#35 宿命


「2問中1問正解だけど」松川は伸びをして立ち上がる。「私の年齢とピリオド、どっちが知りたい?」

「ピリオドで」

「即答だねえ。だと思ったけど」


 そう言い置いて彼女は眼鏡を外した。顔を伏せると、動きに合わせてポニーテールがわずかに揺れる。


「模擬練で体験させてあげるよ。ボールボーイ、カンカンはどれくらいで模擬練に進めそう?」

「そうですねえ、早ければ3カ月後、ってところでしょう。半年後には確実に」

「見学で私がピリオドを使うのを見るのが先か、模擬練が先か。楽しみだね」


 アホみたいなスピードで壁に突っ込んでいる自分が、グラインを使いこなして彼女と対峙する姿がなかなか想像できなかった。


 スマートウォッチに目をやり、玉池が腰を上げた。「僕はここで失礼します」

「最後までいればいいのに。用事?」松川は不満げな顔をしてみせる。

「模擬練を土佐さんと。近接格闘を磨きたくて」

「へえ、龍馬かあ。いいね、勉強になると思うよ」

 

 見学の際に内堀から紹介された河野班のメンバーが思いだされる。国見とともに被疑者を挟み撃ちにした無精ひげの男が土佐という名前だったはずだ。龍馬とは本名かと思ったが、松川が呼ぶのだからあだ名だろう。土佐イコール高知県、イコール坂本龍馬、という思考回路は読めた。

 少年が出て行ったあと、松川はホワイトボードの前に立ち神崎に向きなおった。


「ピリオドについて気になること、疑問に思ったことはある?」


 好機だと思い、ムニンや玉池とのやり取りで気になっていた仁科のピリオドについて質問した。

 彼女の能力は特定の場所から人を遠ざけるものだが、なぜ特殊型なのか。ムニンに聞いたが答えてもらえなかった、と付け足す。


「行動を変化させる点では、変異型じゃないかと思ったんですが」

「ヒトカちゃんの場合は、人間の思考にまで干渉しているから」


 思考に干渉、と鸚鵡返しをする神崎をよそに、彼女はタッチペンでホワイトボードに棒人間を描いた。連続する小さな楕円のフキダシが付され、何かを思考しているふうになる。

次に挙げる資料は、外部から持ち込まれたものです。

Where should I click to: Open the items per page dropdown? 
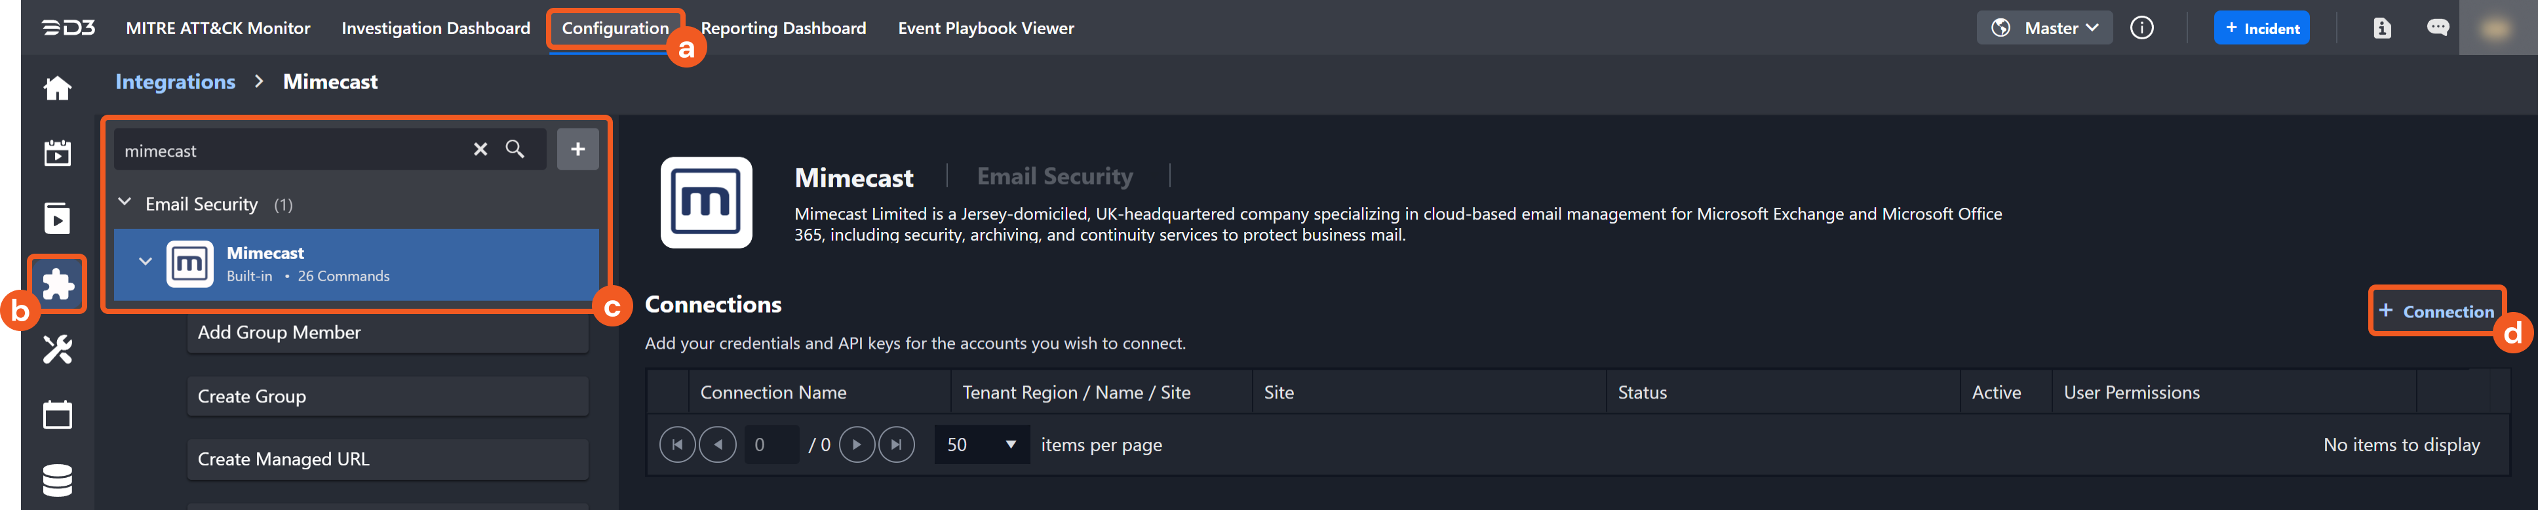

 フキダシに「図書館」と書きこみ、松川はこちらを振り向く。


「図書館に行こうとしている人に、ヒトカちゃんがピリオドを発動させる」


 続けて、タッチペンの色を黄色に変えて棒人間ごと丸で囲った。赤字で「図書館」に大きくバツをつけて、「スーパー」と書く。

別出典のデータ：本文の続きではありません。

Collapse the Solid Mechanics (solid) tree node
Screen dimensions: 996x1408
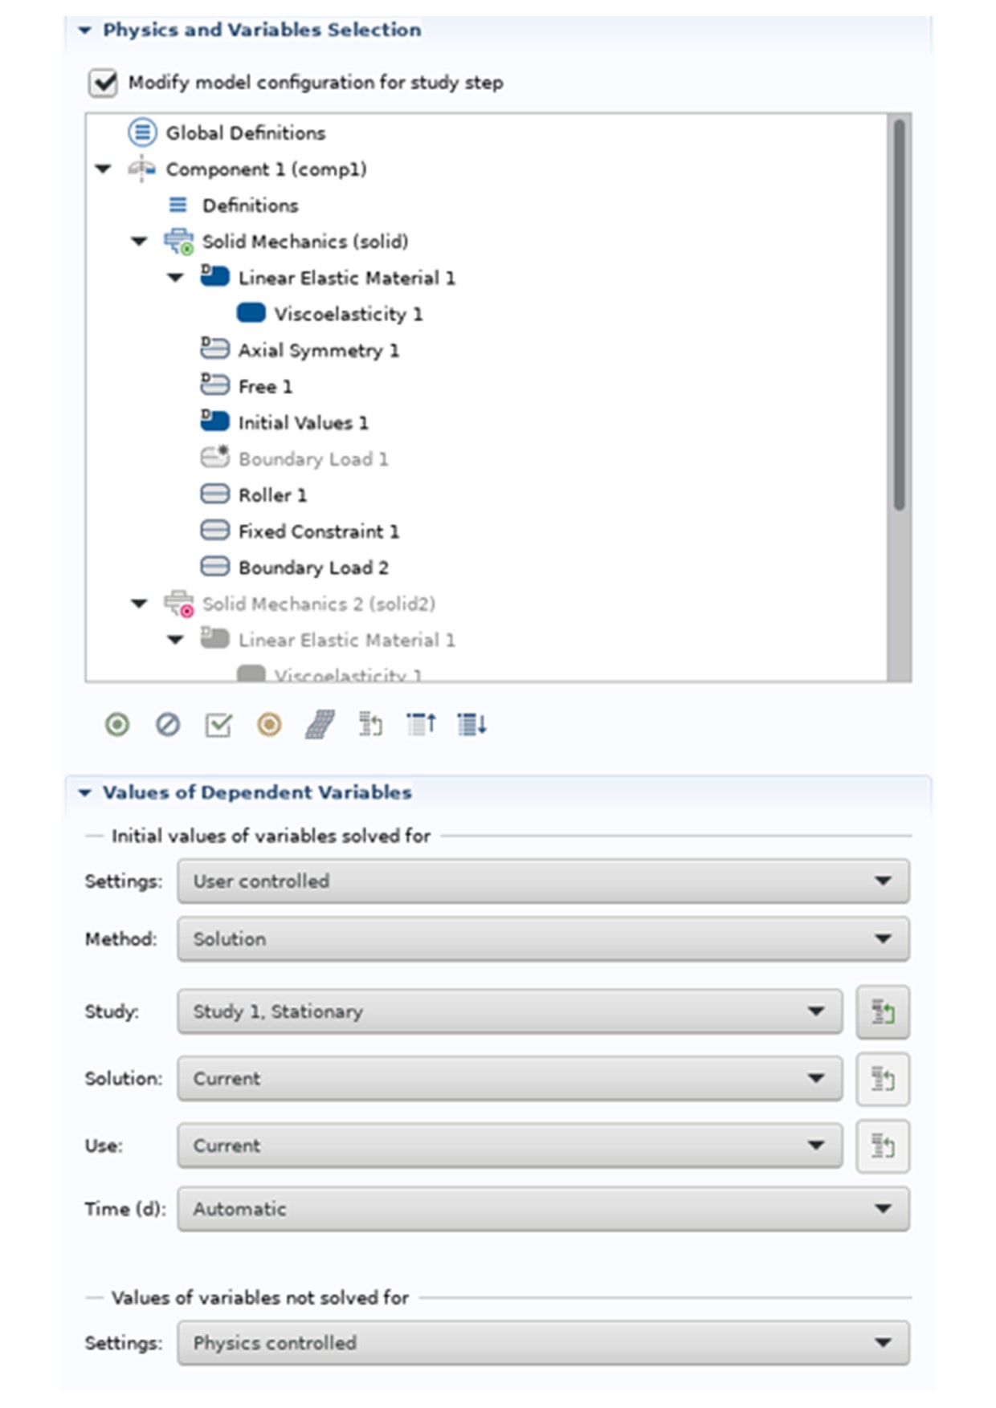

「この人は自然と『そういえばあのスーパー、今日は特売だった。行かなきゃ』って思考を切り替える。結果、その場から離れる」

「目的をすり替えてしまう?」

「そう。バスを待っている人に『電車の方が早いな』と思わせたり、電車なら『お腹が痛い気がする、この駅で降りよう』とかね。ただ、思考の変化の詳細までヒトカちゃんが決めているわけじゃない。肉体や物質ではなく思考に変化を及ぼしているから変異型の定義からは外れる。記憶を改竄かいざんしたり、忘れさせたりするのも特殊型」

「掛けられた人は分かるんですか」

「使用者の腕による。私でも気付かない場合もあるんじゃない」すんなりと彼女は認めた。「そういう手練れが向こうにいるかは警戒しないとね」

?」

「……校長から聞いてない?」


 怪訝な表情を浮かべる松川に、神崎もきょとんとする。微妙な空気が束の間流れ、松川は頭を掻いた。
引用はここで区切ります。